Pictures must not appear in your answer. Write out exactly the lines from the one with "Viewport: 1468px width, 812px height." through the last line of the entries below.

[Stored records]
------

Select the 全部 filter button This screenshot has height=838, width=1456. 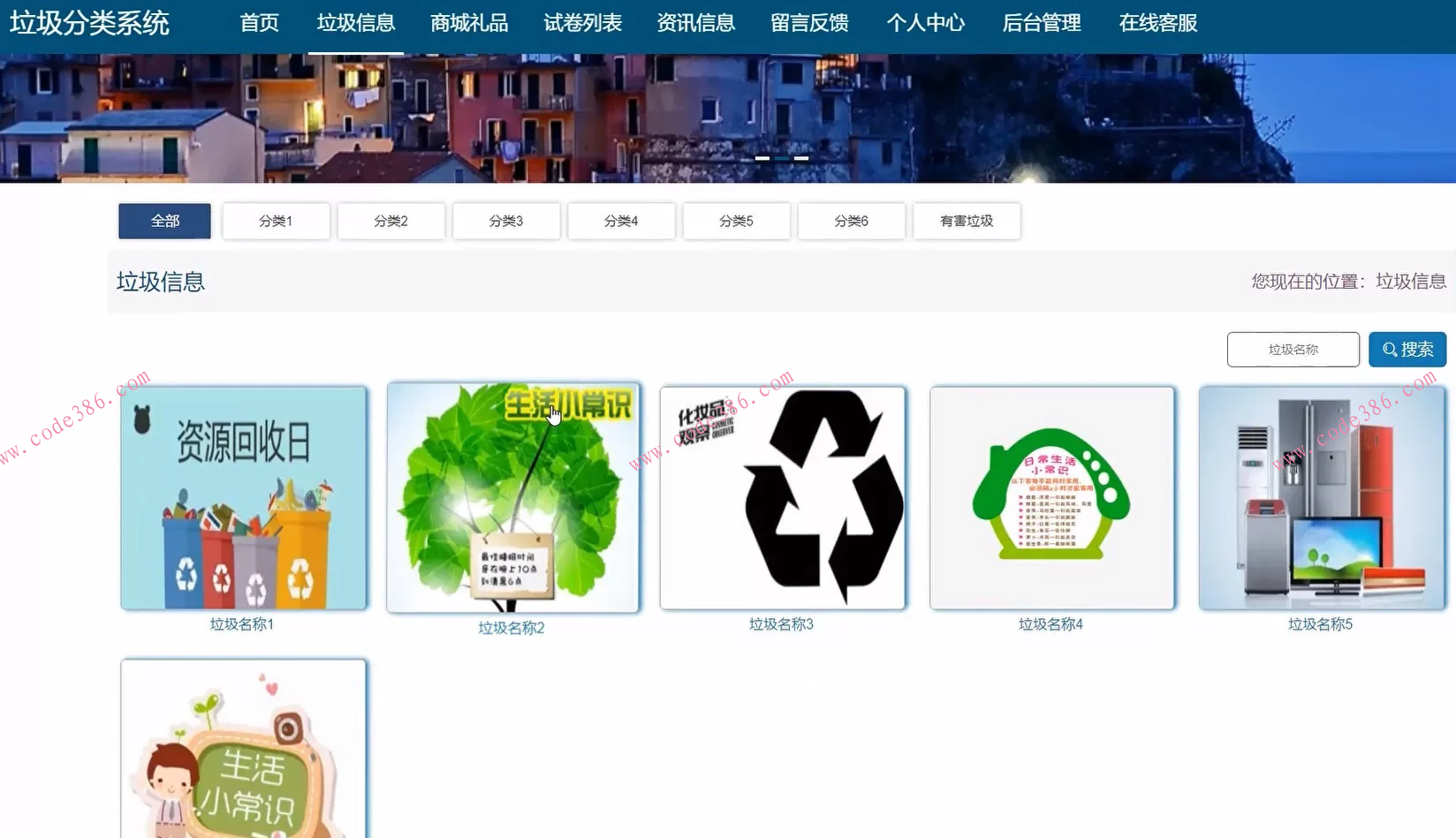(x=163, y=221)
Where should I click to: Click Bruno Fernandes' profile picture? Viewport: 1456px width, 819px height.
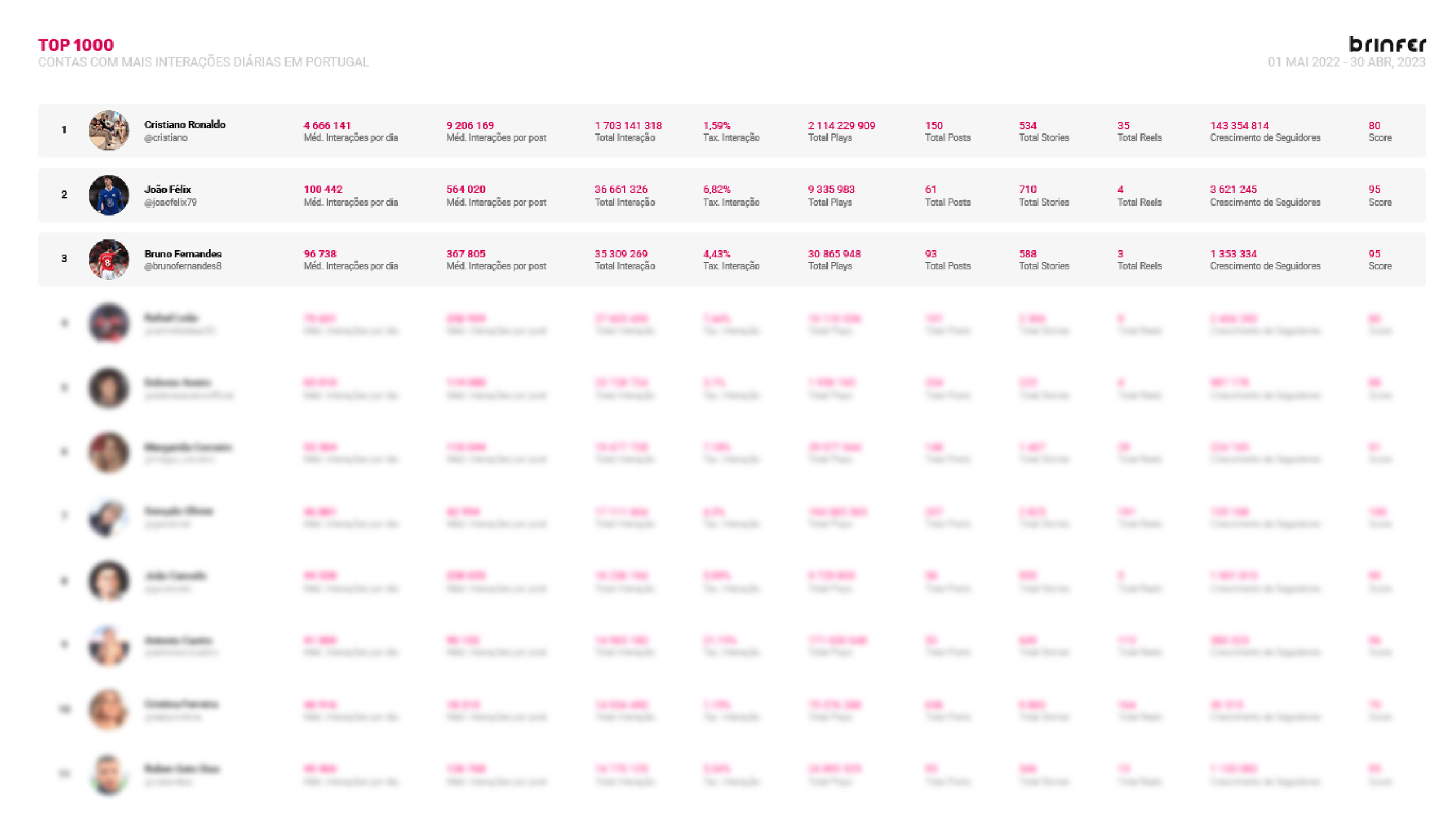[108, 260]
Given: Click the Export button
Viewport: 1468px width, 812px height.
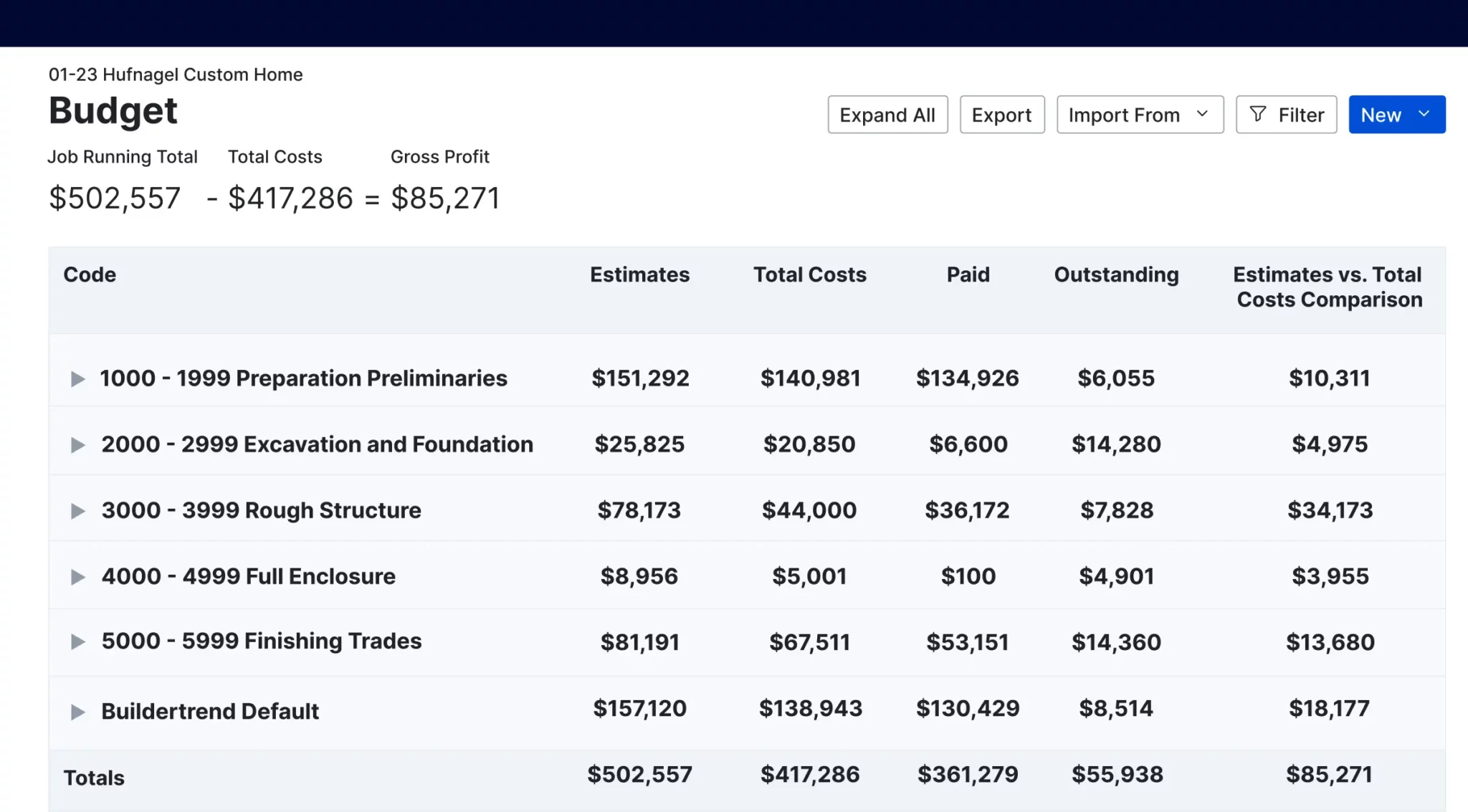Looking at the screenshot, I should tap(1001, 114).
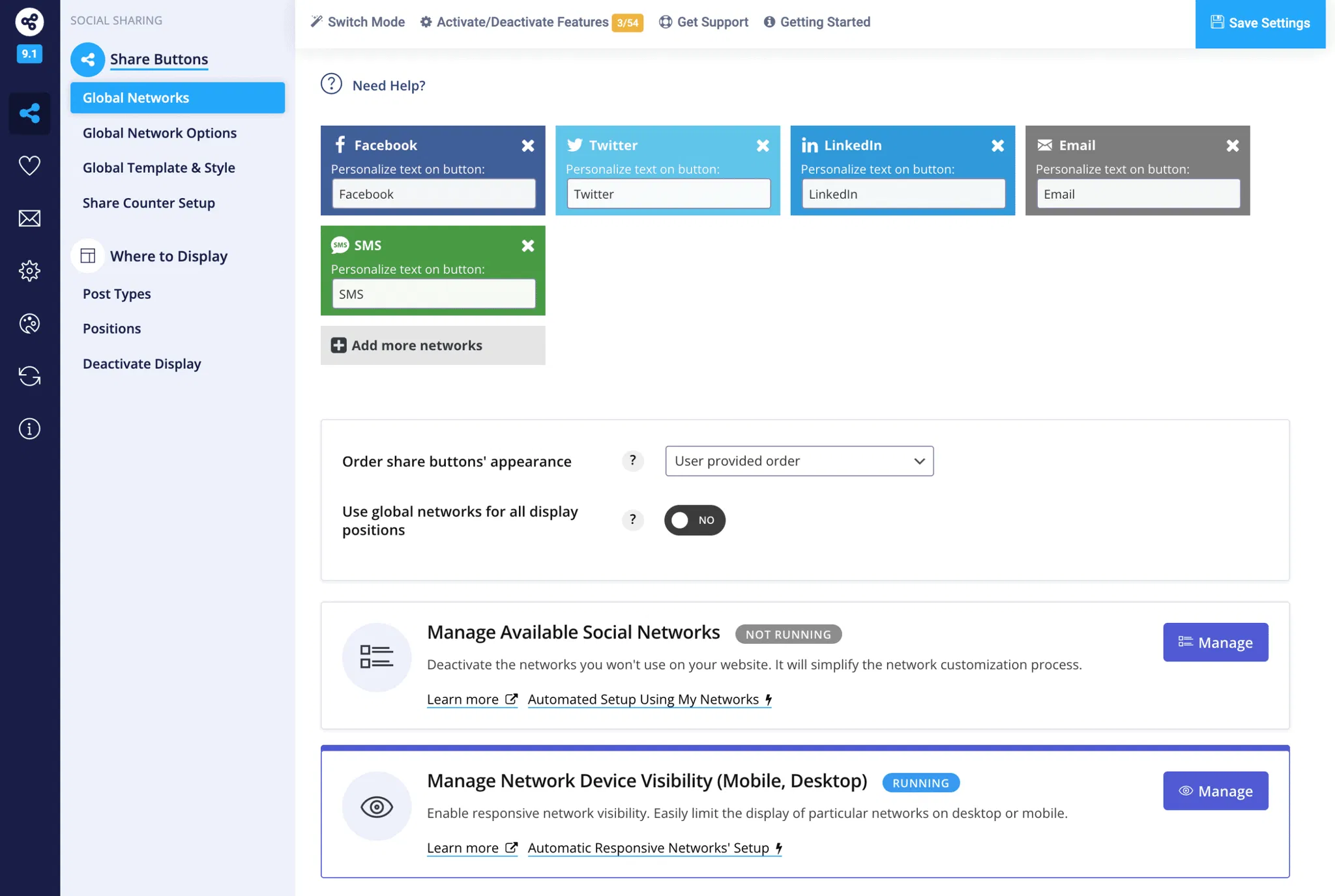The width and height of the screenshot is (1335, 896).
Task: Remove the SMS network with X
Action: pos(527,246)
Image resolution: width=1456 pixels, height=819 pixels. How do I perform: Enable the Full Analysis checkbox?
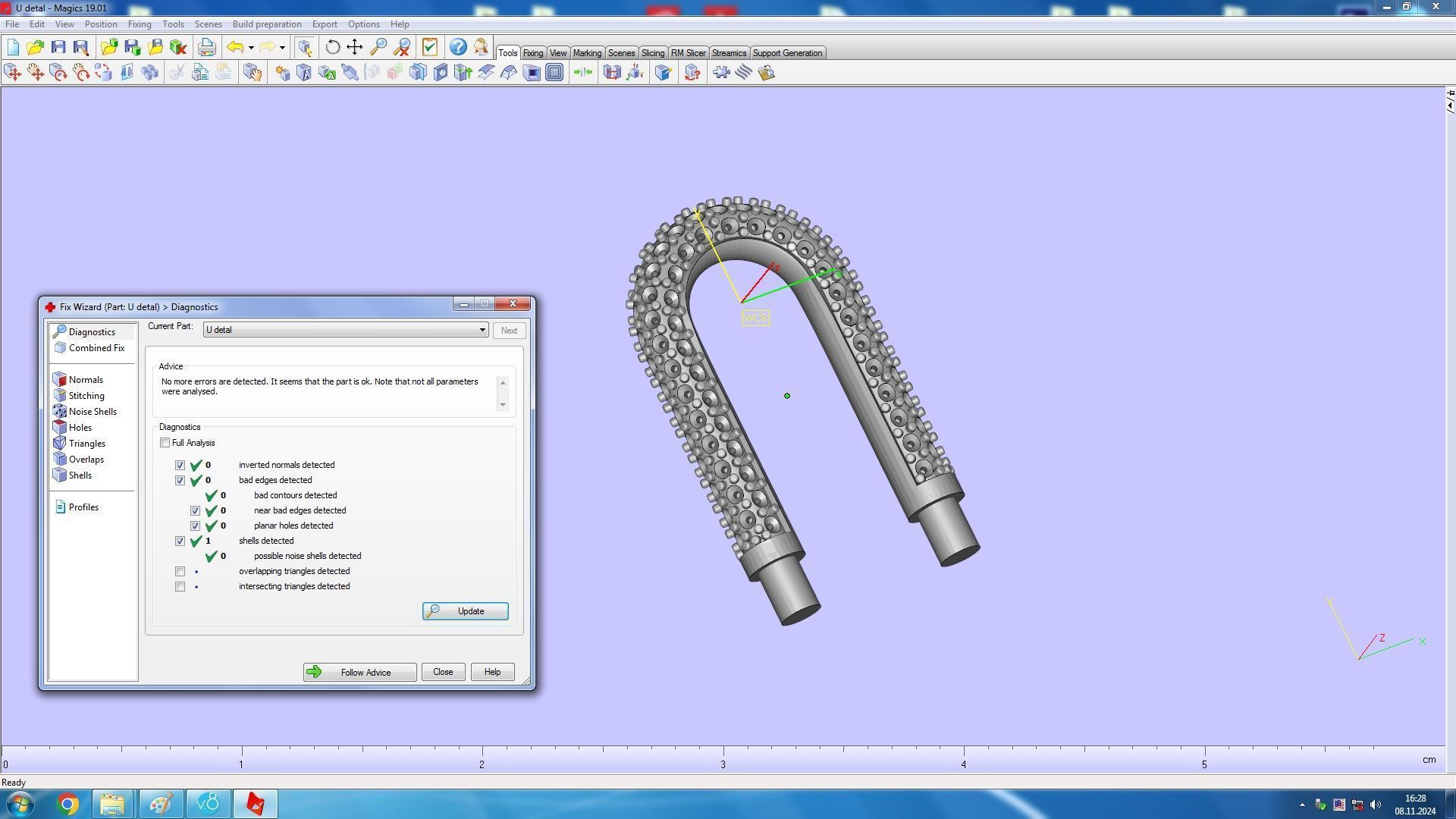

------

REPLY TO THE EXERCISE:
Viewport: 1468px width, 812px height.
Looking at the screenshot, I should tap(1001, 114).
The width and height of the screenshot is (1335, 896).
Task: Remove the SMS network with X
Action: pos(527,246)
Image resolution: width=1456 pixels, height=819 pixels. How do I perform: Enable the Full Analysis checkbox?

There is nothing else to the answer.